[Requirement]: Render the records from the line containing "This screenshot has height=618, width=1030." through the line containing "Action: pos(167,223)" as a Markdown table with the columns No. and Record, one row per line, and omit blank lines.

[Records provided]:
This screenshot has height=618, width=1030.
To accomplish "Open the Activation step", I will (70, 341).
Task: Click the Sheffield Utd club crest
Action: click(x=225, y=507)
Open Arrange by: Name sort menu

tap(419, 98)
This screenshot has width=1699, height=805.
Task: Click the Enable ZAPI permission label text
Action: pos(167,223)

* * *

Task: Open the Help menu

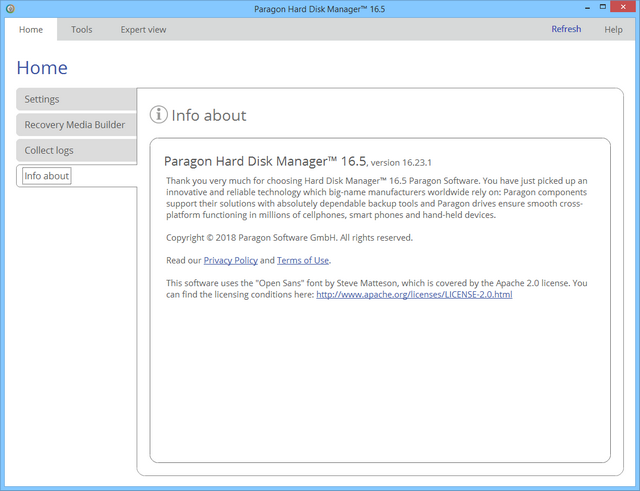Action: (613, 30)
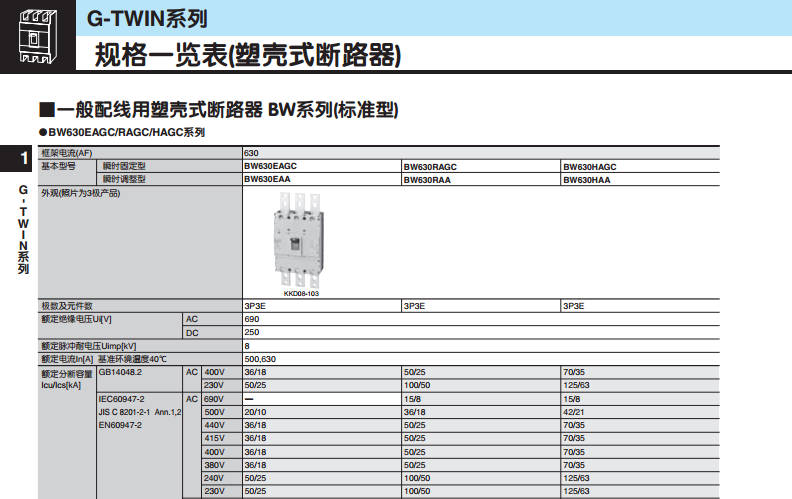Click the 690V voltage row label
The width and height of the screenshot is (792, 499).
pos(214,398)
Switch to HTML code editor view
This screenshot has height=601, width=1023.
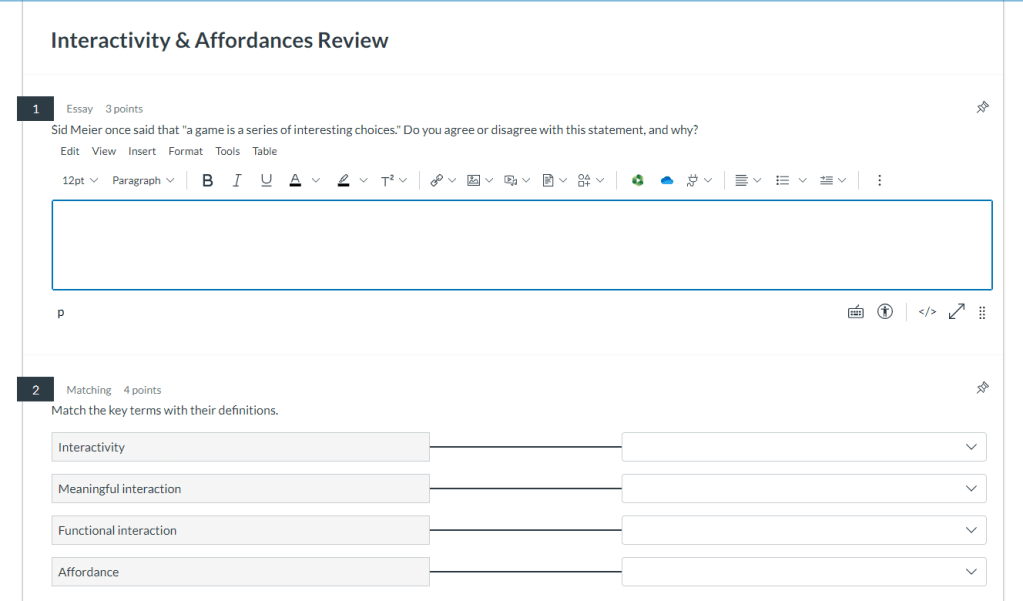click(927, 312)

[Reply to the task]:
| No. | Record |
|---|---|
| 1 | This screenshot has height=618, width=1030. |
| 2 | To accomplish "Open the Activation step", I will (70, 341). |
| 3 | Task: Click the Sheffield Utd club crest |
| 4 | Action: click(x=225, y=507) |
| 5 | Open Arrange by: Name sort menu |
| 6 | tap(419, 98) |
| 7 | This screenshot has width=1699, height=805. |
| 8 | Task: Click the Enable ZAPI permission label text |
| 9 | Action: pos(167,223) |